Harding-Rolls n’est pas le seul à croire non plus. Alors qu’il est auparavant sceptique quant à la finalisation de l’acquisition en raison du coût et des efforts nécessaires, David B. Hoppe de Gamma Law a également reconnu qu’il soupçonnait Microsoft de l’emporter à la fin. À la suite de la décision d’aujourd’hui, Hoppe a suggéré que la CMA « sélectionnait en quelque sorte » certains de ses arguments pour soutenir la position de Microsoft déjà dominante dans le cloud gaming, notant que le cloud gaming était encore un segment de marché un peu risqué pour commencer.

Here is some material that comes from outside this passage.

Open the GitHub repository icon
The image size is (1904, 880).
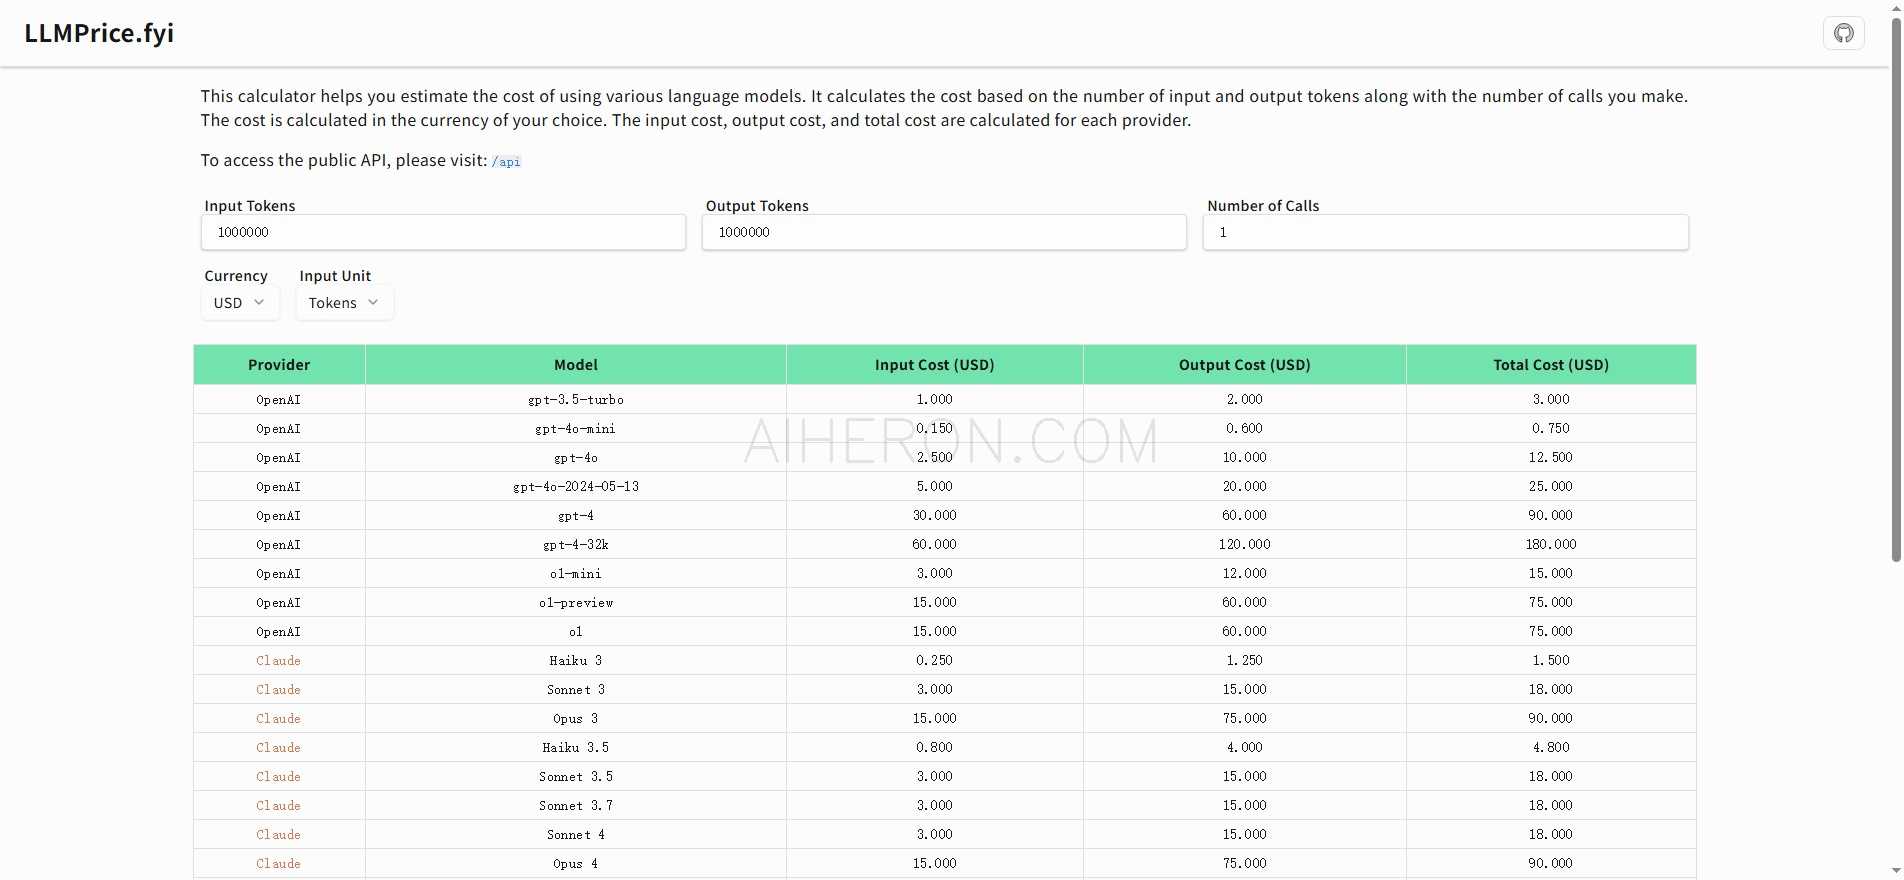[1843, 33]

« Compte tenu des échecs récents de plates-formes cloud de haut niveau comme Stadia, je pense qu’il existe un doute substantiel quant à savoir si Microsoft est positionné pour jouer un rôle dominant dans cet espace, avec ou sans [Call of Duty], » il expliqua.

En fin de compte, il reste encore un long chemin à parcourir à la fois pour Microsoft et pour tous ceux qui surveillent l’impact éventuel de l’accord sur l’industrie des jeux. Avec une audience de la FTC aux États-Unis toujours prévue pour août et le processus de la CMA susceptible de durer jusqu’à la fin de 2023, l’industrie devra attendre pour connaître le véritable impact de la tentative de fusion de Microsoft et Activision-Blizzard sur les consoles, Call of Devoir, cloud gaming et tout le reste.